PROBLEM: Please copy, word for word, the passage of the Fitch ratings note on Banca Popolare di Vicenza from "OREANDA-NEWS. October 07, 2015." to "restore its capitalisation.".

DOCUMENT EXTRACT:
OREANDA-NEWS. October 07, 2015. Fitch Ratings has downgraded Banca Popolare di Vicenza's (BPV) Long-term Issuer Default Rating (IDR) to 'B+' from 'BB' and Viability Rating (VR) to 'b+' from 'bb' and removed them from Rating Watch Negative (RWN). The Outlook on the Long-term IDR is Evolving. A full list of rating actions is at the end of this rating action commentary.

The rating actions resolve the RWN on BPV's Long-term IDR, VR and debt ratings where they were placed on 15 July 2015. The RWN primarily reflected Fitch's expectation that BPV would report large losses in 1H15, that asset quality would materially deteriorate and that the bank would require significant additional capital to restore its capitalisation.

KEY RATING DRIVERS
IDRS, VR AND SENIOR DEBT
The downgrade reflects Fitch's opinion that despite the EUR1.5bn capital increase, which the bank plans to complete in 2Q16, its credit profile remains burdened by a high level of unreserved impaired loans in relation to capital. In addition, its pre-impairment profit generating capabilities are mediocre and it faces the challenge of having to substantially overhaul its underwriting standards and risk control structure. Asset quality deteriorated significantly after recent regulatory inspections and the balance sheet review undertaken by the newly appointed management. The downgrade also reflects heightened reputational and litigation risks as well as the large losses it reported in 1H15.

GIVEN DATA:
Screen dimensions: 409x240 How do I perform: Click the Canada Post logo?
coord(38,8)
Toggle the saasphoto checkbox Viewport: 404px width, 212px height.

TASK OUTPUT:
OREANDA-NEWS. October 07, 2015. Fitch Ratings has downgraded Banca Popolare di Vicenza's (BPV) Long-term Issuer Default Rating (IDR) to 'B+' from 'BB' and Viability Rating (VR) to 'b+' from 'bb' and removed them from Rating Watch Negative (RWN). The Outlook on the Long-term IDR is Evolving. A full list of rating actions is at the end of this rating action commentary.

The rating actions resolve the RWN on BPV's Long-term IDR, VR and debt ratings where they were placed on 15 July 2015. The RWN primarily reflected Fitch's expectation that BPV would report large losses in 1H15, that asset quality would materially deteriorate and that the bank would require significant additional capital to restore its capitalisation.